**GIVEN EXERCISE**
Reproduce the following data line for line, with no changes.

**RAW RECORDS**
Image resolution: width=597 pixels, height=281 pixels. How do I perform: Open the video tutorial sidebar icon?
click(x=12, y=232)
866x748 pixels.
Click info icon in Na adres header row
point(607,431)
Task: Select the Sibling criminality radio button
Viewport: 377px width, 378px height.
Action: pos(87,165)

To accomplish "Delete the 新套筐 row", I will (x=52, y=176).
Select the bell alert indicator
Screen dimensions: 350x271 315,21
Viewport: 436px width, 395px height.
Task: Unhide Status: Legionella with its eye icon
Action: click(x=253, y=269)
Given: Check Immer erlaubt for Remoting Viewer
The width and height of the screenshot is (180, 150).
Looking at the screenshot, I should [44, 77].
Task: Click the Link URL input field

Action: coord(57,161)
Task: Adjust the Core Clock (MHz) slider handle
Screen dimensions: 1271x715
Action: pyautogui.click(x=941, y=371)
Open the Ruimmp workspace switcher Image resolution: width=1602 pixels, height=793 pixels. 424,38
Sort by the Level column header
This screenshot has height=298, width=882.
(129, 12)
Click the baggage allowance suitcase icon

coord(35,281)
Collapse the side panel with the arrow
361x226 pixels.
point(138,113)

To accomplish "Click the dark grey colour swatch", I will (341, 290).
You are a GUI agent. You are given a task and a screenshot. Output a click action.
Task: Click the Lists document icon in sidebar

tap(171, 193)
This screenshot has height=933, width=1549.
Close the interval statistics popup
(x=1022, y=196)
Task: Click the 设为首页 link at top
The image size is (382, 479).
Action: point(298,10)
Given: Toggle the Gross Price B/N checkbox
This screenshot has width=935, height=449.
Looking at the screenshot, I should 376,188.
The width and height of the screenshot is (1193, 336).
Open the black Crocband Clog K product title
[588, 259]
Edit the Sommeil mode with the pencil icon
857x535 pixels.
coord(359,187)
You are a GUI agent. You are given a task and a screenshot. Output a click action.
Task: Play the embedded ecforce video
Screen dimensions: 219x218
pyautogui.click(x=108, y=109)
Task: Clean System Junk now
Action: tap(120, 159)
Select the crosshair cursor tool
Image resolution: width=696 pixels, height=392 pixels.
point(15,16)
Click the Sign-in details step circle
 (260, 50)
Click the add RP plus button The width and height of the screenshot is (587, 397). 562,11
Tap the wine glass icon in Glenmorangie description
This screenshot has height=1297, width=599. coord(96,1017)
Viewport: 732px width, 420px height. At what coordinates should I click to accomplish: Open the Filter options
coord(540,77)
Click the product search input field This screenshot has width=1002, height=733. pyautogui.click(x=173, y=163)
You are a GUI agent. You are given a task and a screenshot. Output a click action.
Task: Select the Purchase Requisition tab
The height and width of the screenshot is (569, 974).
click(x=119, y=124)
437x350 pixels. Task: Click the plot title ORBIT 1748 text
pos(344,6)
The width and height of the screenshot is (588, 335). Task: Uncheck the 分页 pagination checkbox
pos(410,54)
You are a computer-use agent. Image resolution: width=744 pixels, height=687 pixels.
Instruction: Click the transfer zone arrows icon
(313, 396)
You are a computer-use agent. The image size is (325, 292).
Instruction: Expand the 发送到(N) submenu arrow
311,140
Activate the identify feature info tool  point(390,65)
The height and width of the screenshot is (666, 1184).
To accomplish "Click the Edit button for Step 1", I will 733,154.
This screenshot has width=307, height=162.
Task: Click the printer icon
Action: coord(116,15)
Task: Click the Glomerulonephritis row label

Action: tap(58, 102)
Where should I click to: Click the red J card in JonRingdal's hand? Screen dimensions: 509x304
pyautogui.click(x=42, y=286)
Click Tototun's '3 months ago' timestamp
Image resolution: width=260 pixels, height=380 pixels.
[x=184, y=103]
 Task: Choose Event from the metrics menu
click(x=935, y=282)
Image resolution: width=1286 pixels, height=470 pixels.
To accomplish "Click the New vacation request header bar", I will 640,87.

**THE OUTPUT**
Image resolution: width=597 pixels, height=281 pixels. How do I perform: Open the video tutorial sidebar icon?
click(x=12, y=232)
866x748 pixels.
Click info icon in Na adres header row
point(607,431)
Task: Select the Sibling criminality radio button
Viewport: 377px width, 378px height.
Action: pos(87,165)

To accomplish "Delete the 新套筐 row", I will (x=52, y=176).
Select the bell alert indicator
Screen dimensions: 350x271 315,21
Viewport: 436px width, 395px height.
Task: Unhide Status: Legionella with its eye icon
Action: click(x=253, y=269)
Given: Check Immer erlaubt for Remoting Viewer
The width and height of the screenshot is (180, 150).
Looking at the screenshot, I should [44, 77].
Task: Click the Link URL input field

Action: coord(57,161)
Task: Adjust the Core Clock (MHz) slider handle
Screen dimensions: 1271x715
Action: pyautogui.click(x=941, y=371)
Open the Ruimmp workspace switcher Image resolution: width=1602 pixels, height=793 pixels. 424,38
Sort by the Level column header
This screenshot has height=298, width=882.
(129, 12)
Click the baggage allowance suitcase icon

coord(35,281)
Collapse the side panel with the arrow
361x226 pixels.
point(138,113)

To accomplish "Click the dark grey colour swatch", I will (341, 290).
You are a GUI agent. You are given a task and a screenshot. Output a click action.
Task: Click the Lists document icon in sidebar

tap(171, 193)
This screenshot has height=933, width=1549.
Close the interval statistics popup
(x=1022, y=196)
Task: Click the 设为首页 link at top
The image size is (382, 479).
Action: point(298,10)
Given: Toggle the Gross Price B/N checkbox
This screenshot has width=935, height=449.
Looking at the screenshot, I should 376,188.
The width and height of the screenshot is (1193, 336).
Open the black Crocband Clog K product title
[588, 259]
Edit the Sommeil mode with the pencil icon
857x535 pixels.
coord(359,187)
You are a GUI agent. You are given a task and a screenshot. Output a click action.
Task: Play the embedded ecforce video
Screen dimensions: 219x218
pyautogui.click(x=108, y=109)
Task: Clean System Junk now
Action: tap(120, 159)
Select the crosshair cursor tool
Image resolution: width=696 pixels, height=392 pixels.
point(15,16)
Click the Sign-in details step circle
 (260, 50)
Click the add RP plus button The width and height of the screenshot is (587, 397). 562,11
Tap the wine glass icon in Glenmorangie description
This screenshot has height=1297, width=599. coord(96,1017)
Viewport: 732px width, 420px height. At what coordinates should I click to accomplish: Open the Filter options
coord(540,77)
Click the product search input field This screenshot has width=1002, height=733. pyautogui.click(x=173, y=163)
You are a GUI agent. You are given a task and a screenshot. Output a click action.
Task: Select the Purchase Requisition tab
The height and width of the screenshot is (569, 974).
click(x=119, y=124)
437x350 pixels. Task: Click the plot title ORBIT 1748 text
pos(344,6)
The width and height of the screenshot is (588, 335). Task: Uncheck the 分页 pagination checkbox
pos(410,54)
You are a computer-use agent. Image resolution: width=744 pixels, height=687 pixels.
Instruction: Click the transfer zone arrows icon
(313, 396)
You are a computer-use agent. The image size is (325, 292).
Instruction: Expand the 发送到(N) submenu arrow
311,140
Activate the identify feature info tool  point(390,65)
The height and width of the screenshot is (666, 1184).
To accomplish "Click the Edit button for Step 1", I will 733,154.
This screenshot has width=307, height=162.
Task: Click the printer icon
Action: coord(116,15)
Task: Click the Glomerulonephritis row label

Action: tap(58, 102)
Where should I click to: Click the red J card in JonRingdal's hand? Screen dimensions: 509x304
pyautogui.click(x=42, y=286)
Click Tototun's '3 months ago' timestamp
Image resolution: width=260 pixels, height=380 pixels.
[x=184, y=103]
 Task: Choose Event from the metrics menu
click(x=935, y=282)
Image resolution: width=1286 pixels, height=470 pixels.
To accomplish "Click the New vacation request header bar", I will 640,87.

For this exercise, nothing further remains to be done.